=== EXERCISE ===
Every record that follows should appear again in your answer, exactly the same.

=== THE INPUT ===
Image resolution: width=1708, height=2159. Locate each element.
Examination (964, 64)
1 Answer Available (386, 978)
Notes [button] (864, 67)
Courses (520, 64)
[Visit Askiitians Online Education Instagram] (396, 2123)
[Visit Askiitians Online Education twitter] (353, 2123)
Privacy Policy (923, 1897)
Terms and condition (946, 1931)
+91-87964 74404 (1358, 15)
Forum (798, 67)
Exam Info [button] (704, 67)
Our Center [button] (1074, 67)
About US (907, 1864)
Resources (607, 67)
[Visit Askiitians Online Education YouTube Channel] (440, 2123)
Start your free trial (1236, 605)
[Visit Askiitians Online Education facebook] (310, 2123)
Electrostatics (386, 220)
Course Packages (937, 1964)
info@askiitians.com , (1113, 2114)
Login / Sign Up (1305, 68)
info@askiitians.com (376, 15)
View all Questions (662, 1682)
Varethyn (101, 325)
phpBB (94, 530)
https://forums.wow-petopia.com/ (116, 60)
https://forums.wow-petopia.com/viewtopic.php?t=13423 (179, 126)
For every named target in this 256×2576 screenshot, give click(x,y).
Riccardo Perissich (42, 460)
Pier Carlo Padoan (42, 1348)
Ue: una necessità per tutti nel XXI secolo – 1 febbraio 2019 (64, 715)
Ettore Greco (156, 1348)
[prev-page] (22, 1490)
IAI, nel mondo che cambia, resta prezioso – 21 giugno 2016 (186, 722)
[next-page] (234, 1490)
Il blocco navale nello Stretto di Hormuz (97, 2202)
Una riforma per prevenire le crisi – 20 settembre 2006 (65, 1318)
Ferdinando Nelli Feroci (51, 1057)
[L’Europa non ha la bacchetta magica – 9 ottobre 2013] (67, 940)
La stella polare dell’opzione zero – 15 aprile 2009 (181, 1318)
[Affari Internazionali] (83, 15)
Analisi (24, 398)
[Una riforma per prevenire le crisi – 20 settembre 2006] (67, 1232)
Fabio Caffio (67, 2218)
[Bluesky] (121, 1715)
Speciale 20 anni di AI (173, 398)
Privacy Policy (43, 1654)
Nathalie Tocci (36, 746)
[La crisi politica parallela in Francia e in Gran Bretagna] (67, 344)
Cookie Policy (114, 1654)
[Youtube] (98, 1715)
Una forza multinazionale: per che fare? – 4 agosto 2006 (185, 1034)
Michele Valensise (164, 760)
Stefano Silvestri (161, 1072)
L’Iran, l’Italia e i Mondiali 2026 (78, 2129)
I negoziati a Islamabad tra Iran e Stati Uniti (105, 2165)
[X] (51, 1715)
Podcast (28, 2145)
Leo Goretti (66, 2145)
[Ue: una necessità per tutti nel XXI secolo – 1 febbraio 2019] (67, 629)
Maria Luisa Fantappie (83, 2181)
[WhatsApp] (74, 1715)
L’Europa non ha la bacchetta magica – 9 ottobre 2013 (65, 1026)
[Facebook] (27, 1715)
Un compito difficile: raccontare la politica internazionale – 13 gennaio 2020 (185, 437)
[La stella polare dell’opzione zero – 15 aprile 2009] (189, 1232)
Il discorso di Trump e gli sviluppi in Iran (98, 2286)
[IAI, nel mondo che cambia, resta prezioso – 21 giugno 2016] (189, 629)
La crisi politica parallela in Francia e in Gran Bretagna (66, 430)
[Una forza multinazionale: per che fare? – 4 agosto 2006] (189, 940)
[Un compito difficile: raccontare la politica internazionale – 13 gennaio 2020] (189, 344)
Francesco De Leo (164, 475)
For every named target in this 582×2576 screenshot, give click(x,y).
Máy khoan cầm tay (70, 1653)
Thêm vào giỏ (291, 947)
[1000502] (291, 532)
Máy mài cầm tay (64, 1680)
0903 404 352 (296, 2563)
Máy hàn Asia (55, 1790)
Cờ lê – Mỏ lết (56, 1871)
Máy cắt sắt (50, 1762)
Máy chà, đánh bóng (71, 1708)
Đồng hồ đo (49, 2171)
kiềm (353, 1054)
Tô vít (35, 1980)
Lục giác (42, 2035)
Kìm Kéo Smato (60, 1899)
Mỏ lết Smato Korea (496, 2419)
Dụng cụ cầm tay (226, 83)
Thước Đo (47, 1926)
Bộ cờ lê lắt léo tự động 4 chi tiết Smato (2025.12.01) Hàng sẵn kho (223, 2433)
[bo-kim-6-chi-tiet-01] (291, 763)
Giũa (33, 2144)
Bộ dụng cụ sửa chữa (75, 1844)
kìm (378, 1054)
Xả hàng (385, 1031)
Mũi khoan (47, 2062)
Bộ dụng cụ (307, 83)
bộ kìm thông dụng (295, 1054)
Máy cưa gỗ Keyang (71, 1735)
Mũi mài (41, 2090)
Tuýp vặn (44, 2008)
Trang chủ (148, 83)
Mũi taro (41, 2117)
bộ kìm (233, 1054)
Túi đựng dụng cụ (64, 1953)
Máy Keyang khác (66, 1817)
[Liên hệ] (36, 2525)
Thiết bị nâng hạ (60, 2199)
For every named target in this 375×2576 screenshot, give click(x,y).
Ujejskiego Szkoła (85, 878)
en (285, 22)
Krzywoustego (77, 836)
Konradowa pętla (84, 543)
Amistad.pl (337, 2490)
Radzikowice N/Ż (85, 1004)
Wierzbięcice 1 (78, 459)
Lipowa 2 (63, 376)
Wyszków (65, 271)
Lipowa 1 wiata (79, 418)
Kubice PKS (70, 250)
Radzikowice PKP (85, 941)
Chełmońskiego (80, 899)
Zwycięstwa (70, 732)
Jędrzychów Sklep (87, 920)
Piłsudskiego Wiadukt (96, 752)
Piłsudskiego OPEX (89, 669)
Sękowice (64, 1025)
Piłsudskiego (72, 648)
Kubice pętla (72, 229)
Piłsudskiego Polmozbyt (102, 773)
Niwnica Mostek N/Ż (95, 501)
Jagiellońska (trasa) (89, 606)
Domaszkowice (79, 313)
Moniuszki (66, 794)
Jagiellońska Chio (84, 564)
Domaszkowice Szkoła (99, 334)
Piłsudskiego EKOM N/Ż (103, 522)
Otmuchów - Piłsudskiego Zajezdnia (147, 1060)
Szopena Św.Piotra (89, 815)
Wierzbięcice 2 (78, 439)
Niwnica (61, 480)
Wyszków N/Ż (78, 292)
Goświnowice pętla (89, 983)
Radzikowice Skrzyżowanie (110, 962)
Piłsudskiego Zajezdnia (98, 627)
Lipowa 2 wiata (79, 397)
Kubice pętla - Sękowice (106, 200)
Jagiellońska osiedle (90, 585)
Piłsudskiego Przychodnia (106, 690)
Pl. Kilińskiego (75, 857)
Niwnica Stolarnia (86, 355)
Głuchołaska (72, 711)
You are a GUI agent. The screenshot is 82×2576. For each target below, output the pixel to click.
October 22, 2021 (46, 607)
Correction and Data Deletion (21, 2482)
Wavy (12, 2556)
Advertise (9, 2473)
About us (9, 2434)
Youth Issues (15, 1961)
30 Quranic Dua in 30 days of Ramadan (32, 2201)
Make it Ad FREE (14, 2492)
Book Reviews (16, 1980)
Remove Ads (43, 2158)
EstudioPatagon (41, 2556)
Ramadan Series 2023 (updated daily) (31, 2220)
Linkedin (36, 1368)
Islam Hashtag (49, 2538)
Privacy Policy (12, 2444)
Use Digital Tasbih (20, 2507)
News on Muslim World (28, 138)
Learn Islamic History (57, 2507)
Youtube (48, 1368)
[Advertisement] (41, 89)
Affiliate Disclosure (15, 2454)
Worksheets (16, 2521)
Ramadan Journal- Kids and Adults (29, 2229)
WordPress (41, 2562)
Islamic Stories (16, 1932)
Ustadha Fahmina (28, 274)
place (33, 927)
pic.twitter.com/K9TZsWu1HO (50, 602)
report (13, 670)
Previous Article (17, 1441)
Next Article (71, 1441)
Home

=== PROBLEM SOLUTION ===
Image resolution: width=1708, height=2159. Locate each element.
Examination (964, 64)
1 Answer Available (386, 978)
Notes [button] (864, 67)
Courses (520, 64)
[Visit Askiitians Online Education Instagram] (396, 2123)
[Visit Askiitians Online Education twitter] (353, 2123)
Privacy Policy (923, 1897)
Terms and condition (946, 1931)
+91-87964 74404 (1358, 15)
Forum (798, 67)
Exam Info [button] (704, 67)
Our Center [button] (1074, 67)
About US (907, 1864)
Resources (607, 67)
[Visit Askiitians Online Education YouTube Channel] (440, 2123)
Start your free trial (1236, 605)
[Visit Askiitians Online Education facebook] (310, 2123)
Electrostatics (386, 220)
Course Packages (937, 1964)
info@askiitians.com , (1113, 2114)
Login / Sign Up (1305, 68)
info@askiitians.com (376, 15)
View all Questions (662, 1682)
Varethyn (101, 325)
phpBB (94, 530)
https://forums.wow-petopia.com/ (116, 60)
https://forums.wow-petopia.com/viewtopic.php?t=13423 (179, 126)
For every named target in this 256×2576 screenshot, give click(x,y).
Riccardo Perissich (42, 460)
Pier Carlo Padoan (42, 1348)
Ue: una necessità per tutti nel XXI secolo – 1 febbraio 2019 (64, 715)
Ettore Greco (156, 1348)
[prev-page] (22, 1490)
IAI, nel mondo che cambia, resta prezioso – 21 giugno 2016 (186, 722)
[next-page] (234, 1490)
Il blocco navale nello Stretto di Hormuz (97, 2202)
Una riforma per prevenire le crisi – 20 settembre 2006 (65, 1318)
Ferdinando Nelli Feroci (51, 1057)
[L’Europa non ha la bacchetta magica – 9 ottobre 2013] (67, 940)
La stella polare dell’opzione zero – 15 aprile 2009 (181, 1318)
[Affari Internazionali] (83, 15)
Analisi (24, 398)
[Una riforma per prevenire le crisi – 20 settembre 2006] (67, 1232)
Fabio Caffio (67, 2218)
[Bluesky] (121, 1715)
Speciale 20 anni di AI (173, 398)
Privacy Policy (43, 1654)
Nathalie Tocci (36, 746)
[La crisi politica parallela in Francia e in Gran Bretagna] (67, 344)
Cookie Policy (114, 1654)
[Youtube] (98, 1715)
Una forza multinazionale: per che fare? – 4 agosto 2006 (185, 1034)
Michele Valensise (164, 760)
Stefano Silvestri (161, 1072)
L’Iran, l’Italia e i Mondiali 2026 (78, 2129)
I negoziati a Islamabad tra Iran e Stati Uniti (105, 2165)
[X] (51, 1715)
Podcast (28, 2145)
Leo Goretti (66, 2145)
[Ue: una necessità per tutti nel XXI secolo – 1 febbraio 2019] (67, 629)
Maria Luisa Fantappie (83, 2181)
[WhatsApp] (74, 1715)
L’Europa non ha la bacchetta magica – 9 ottobre 2013 (65, 1026)
[Facebook] (27, 1715)
Un compito difficile: raccontare la politica internazionale – 13 gennaio 2020 (185, 437)
[La stella polare dell’opzione zero – 15 aprile 2009] (189, 1232)
Il discorso di Trump e gli sviluppi in Iran (98, 2286)
[IAI, nel mondo che cambia, resta prezioso – 21 giugno 2016] (189, 629)
La crisi politica parallela in Francia e in Gran Bretagna (66, 430)
[Una forza multinazionale: per che fare? – 4 agosto 2006] (189, 940)
[Un compito difficile: raccontare la politica internazionale – 13 gennaio 2020] (189, 344)
Francesco De Leo (164, 475)
For every named target in this 582×2576 screenshot, give click(x,y).
Máy khoan cầm tay (70, 1653)
Thêm vào giỏ (291, 947)
[1000502] (291, 532)
Máy mài cầm tay (64, 1680)
0903 404 352 (296, 2563)
Máy hàn Asia (55, 1790)
Cờ lê – Mỏ lết (56, 1871)
Máy cắt sắt (50, 1762)
Máy chà, đánh bóng (71, 1708)
Đồng hồ đo (49, 2171)
kiềm (353, 1054)
Tô vít (35, 1980)
Lục giác (42, 2035)
Kìm Kéo Smato (60, 1899)
Mỏ lết Smato Korea (496, 2419)
Dụng cụ cầm tay (226, 83)
Thước Đo (47, 1926)
Bộ cờ lê lắt léo tự động 4 chi tiết Smato (2025.12.01) Hàng sẵn kho (223, 2433)
[bo-kim-6-chi-tiet-01] (291, 763)
Giũa (33, 2144)
Bộ dụng cụ sửa chữa (75, 1844)
kìm (378, 1054)
Xả hàng (385, 1031)
Mũi khoan (47, 2062)
Bộ dụng cụ (307, 83)
bộ kìm thông dụng (295, 1054)
Máy cưa gỗ Keyang (71, 1735)
Mũi mài (41, 2090)
Tuýp vặn (44, 2008)
Trang chủ (148, 83)
Mũi taro (41, 2117)
bộ kìm (233, 1054)
Túi đựng dụng cụ (64, 1953)
Máy Keyang khác (66, 1817)
[Liên hệ] (36, 2525)
Thiết bị nâng hạ (60, 2199)
For every named target in this 375×2576 screenshot, give click(x,y).
Ujejskiego Szkoła (85, 878)
en (285, 22)
Krzywoustego (77, 836)
Konradowa pętla (84, 543)
Amistad.pl (337, 2490)
Radzikowice N/Ż (85, 1004)
Wierzbięcice 1 (78, 459)
Lipowa 2 (63, 376)
Wyszków (65, 271)
Lipowa 1 wiata (79, 418)
Kubice PKS (70, 250)
Radzikowice PKP (85, 941)
Chełmońskiego (80, 899)
Zwycięstwa (70, 732)
Jędrzychów Sklep (87, 920)
Piłsudskiego Wiadukt (96, 752)
Piłsudskiego OPEX (89, 669)
Sękowice (64, 1025)
Piłsudskiego (72, 648)
Kubice pętla (72, 229)
Piłsudskiego Polmozbyt (102, 773)
Niwnica Mostek N/Ż (95, 501)
Jagiellońska (trasa) (89, 606)
Domaszkowice (79, 313)
Moniuszki (66, 794)
Jagiellońska Chio (84, 564)
Domaszkowice Szkoła (99, 334)
Piłsudskiego EKOM N/Ż (103, 522)
Otmuchów - Piłsudskiego Zajezdnia (147, 1060)
Szopena Św.Piotra (89, 815)
Wierzbięcice 2 (78, 439)
Niwnica (61, 480)
Wyszków N/Ż (78, 292)
Goświnowice pętla (89, 983)
Radzikowice Skrzyżowanie (110, 962)
Piłsudskiego Zajezdnia (98, 627)
Lipowa 2 wiata (79, 397)
Kubice pętla - Sękowice (106, 200)
Jagiellońska osiedle (90, 585)
Piłsudskiego Przychodnia (106, 690)
Pl. Kilińskiego (75, 857)
Niwnica Stolarnia (86, 355)
Głuchołaska (72, 711)
You are a GUI agent. The screenshot is 82×2576. For each target below, output the pixel to click.
October 22, 2021 (46, 607)
Correction and Data Deletion (21, 2482)
Wavy (12, 2556)
Advertise (9, 2473)
About us (9, 2434)
Youth Issues (15, 1961)
30 Quranic Dua in 30 days of Ramadan (32, 2201)
Make it Ad FREE (14, 2492)
Book Reviews (16, 1980)
Remove Ads (43, 2158)
EstudioPatagon (41, 2556)
Ramadan Series 2023 (updated daily) (31, 2220)
Linkedin (36, 1368)
Islam Hashtag (49, 2538)
Privacy Policy (12, 2444)
Use Digital Tasbih (20, 2507)
News on Muslim World (28, 138)
Learn Islamic History (57, 2507)
Youtube (48, 1368)
[Advertisement] (41, 89)
Affiliate Disclosure (15, 2454)
Worksheets (16, 2521)
Ramadan Journal- Kids and Adults (29, 2229)
WordPress (41, 2562)
Islamic Stories (16, 1932)
Ustadha Fahmina (28, 274)
place (33, 927)
pic.twitter.com/K9TZsWu1HO (50, 602)
report (13, 670)
Previous Article (17, 1441)
Next Article (71, 1441)
Home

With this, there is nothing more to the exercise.